Print all the data below exactly, without images.

Stored items

■ ■ ■ ■ ■ ■ ■

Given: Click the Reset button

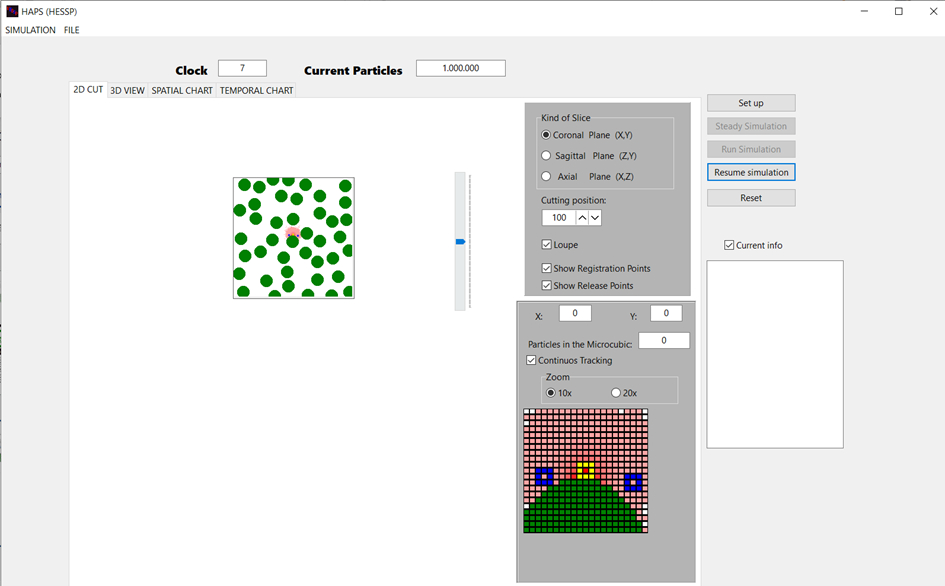Looking at the screenshot, I should click(751, 198).
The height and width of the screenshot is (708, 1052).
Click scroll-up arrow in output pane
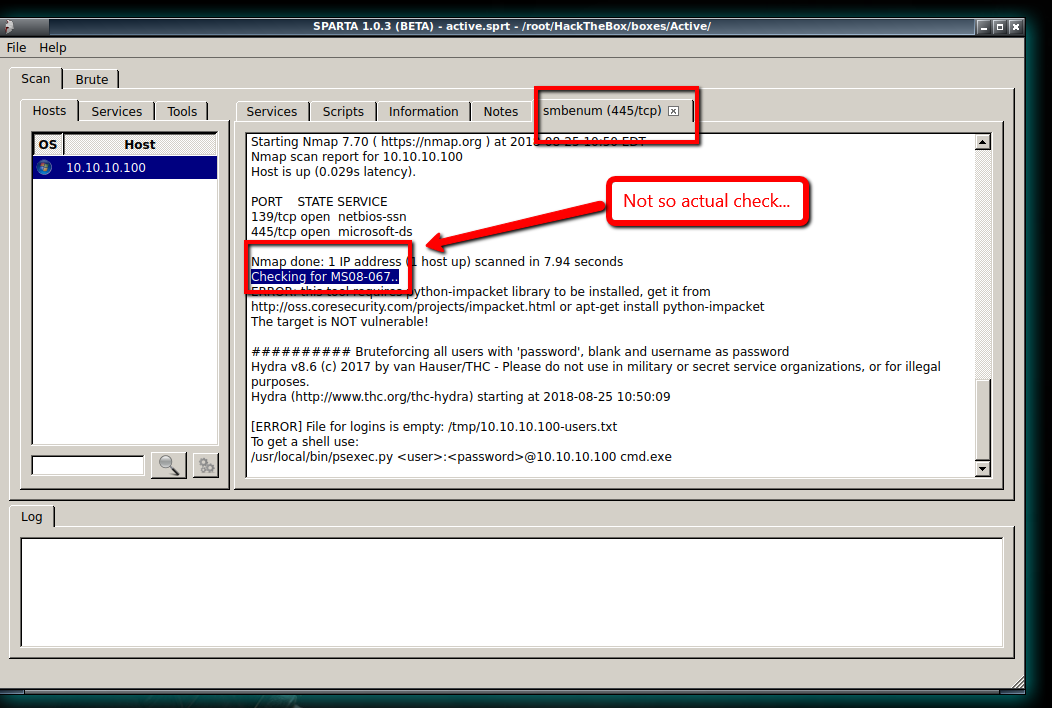(x=982, y=143)
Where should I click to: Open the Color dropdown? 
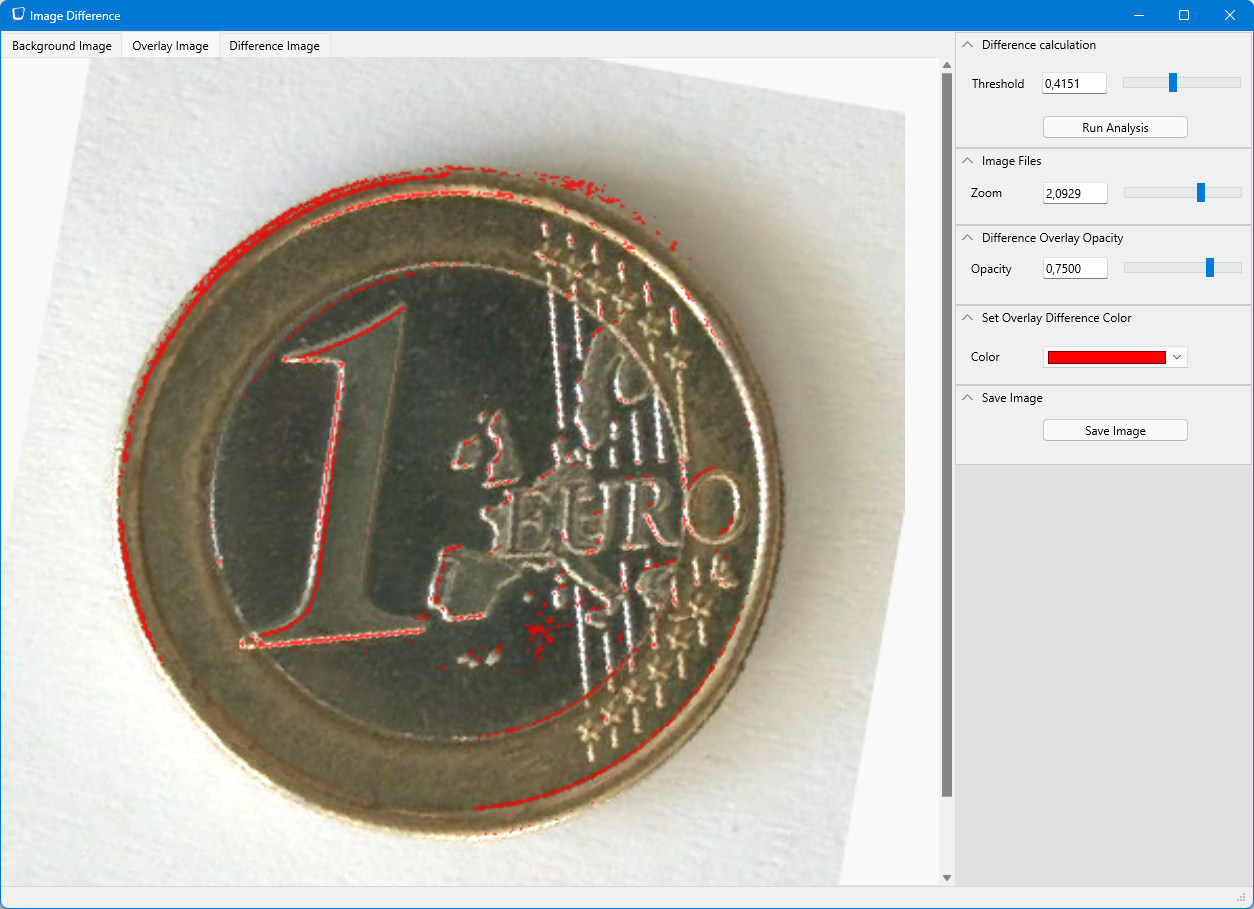pyautogui.click(x=1177, y=357)
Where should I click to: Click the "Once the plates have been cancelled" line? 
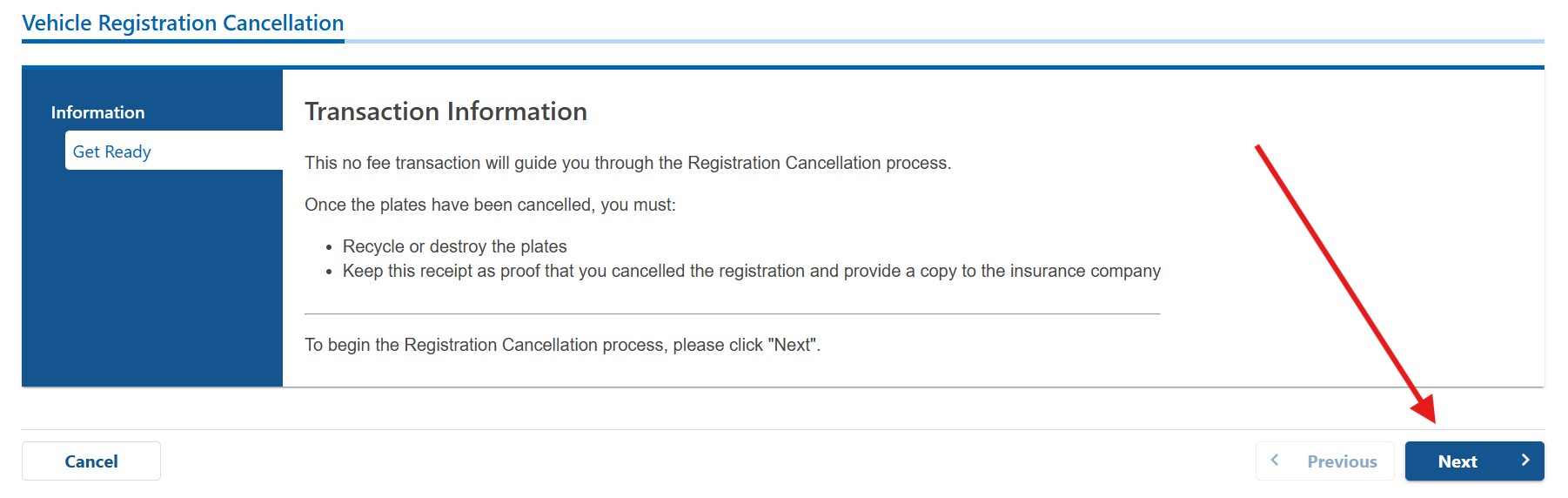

■ ■ ■ ■ ■ ■ ■

* [ANSWER FOR THIS EXERCISE]
Given: Click the Reset button

Looking at the screenshot, I should click(751, 198).
The height and width of the screenshot is (708, 1052).
Click scroll-up arrow in output pane
(x=982, y=143)
Where should I click to: Open the Color dropdown? 
pyautogui.click(x=1177, y=357)
Where should I click to: Click the "Once the plates have been cancelled" line? 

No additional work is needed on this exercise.